Voters were scheduled to cast ballots in November for two of the five seats on the commission, but U.S. District Judge Steven Grimberg, in a 64-page decision, said the election process violates Section 2 of the Voting Rights Act. Allowing any Georgian to vote in the race for specific districts blocks the opportunity for Black voters to select a commissioner of their choice, Grimberg said.
The Public Service Commission oversees Georgia Power and other utility companies in the state. The companies must ask the commission for approval to change rates. Just two Black commissioners have been on the board since its inception more than 140 years ago.
Gov. Brian Kemp appointed Fitz Johnson to fill a vacant spot last year, and Gov.

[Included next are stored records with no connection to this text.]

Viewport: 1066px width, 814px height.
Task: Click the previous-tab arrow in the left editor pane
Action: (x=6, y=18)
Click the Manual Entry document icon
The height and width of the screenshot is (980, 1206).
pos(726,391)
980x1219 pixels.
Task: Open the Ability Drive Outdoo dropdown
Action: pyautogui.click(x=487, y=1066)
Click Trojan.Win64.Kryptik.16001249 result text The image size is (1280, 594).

Roy Barnes appointed David Burgess in 1999. Burgess became the only Black candidate to be elected by voters when he retained his seat in 2000.
A group of activists, including a former president of the Georgia NAACP and the president of the Atlanta chapter, filed the lawsuit against Georgia Secretary of State Brad Raffensperger.
“I’ve witnessed the Public Service Commission take actions that harm the Black community, harmed Georgia Power customers,” Brionte McCorkle, executive director of Georgia Conservation Voters, one of the plaintiffs, said.
Grimberg ordered Raffensperger to stop preparing ballots for Public Service Commission seats up for a vote on Nov. 8. The judge also barred the secretary of state from administering any more elections using the statewide at-large method.
Georgia, in its appeal, said the court erred by “determining that it had authority over the political processes in the state and did not sufficiently credit the linkage interests of connecting the officials’ jurisdiction (statewide decisions affect all ratepayers) with their electoral base.”
“This decision places a federal court as the sole arbiter of how Georgia may elect utility regulators in the state, despite evidence regarding the impact of abandoning statewide elections,” the appeal states.
Attorneys for the plaintiffs in the case said in response to the state’s appeal that Grimberg held a week-long trial and “issued a detailed, 64-page opinion explaining why he ruled in favor of our clients.”
“We believe his ruling was correct and well-reasoned, and we are confident the Court of Appeals will agree,” they said.
Commission seats for Districts 2 and 3 are up for election. Plaintiffs pointed out that District 3 includes Clayton, DeKalb and Fulton counties, where the voting population is about 49 percent Black. U.S. Census data shows that 33 percent of the state’s population is Black, and Black people account for 29 percent of the entire voting population.
McCorkle said the Public Service Commission made decisions during the onset of the coronavirus pandemic that disproportionately impacted Black Georgians, including resuming delinquency shut-offs in the middle of the crisis.
“To make matters worse, the Public Service Commission has just decided to charge Georgia Power customers for the cost they incurred due to COVID,” she said. “All of these things are attacking the Black community. They’re landing on a Black community. They’re harming us. It’s a few dollars here, $10 here, but it all adds up. Our communities are already struggling, and these decisions have just continued to add weights onto their shoulders.”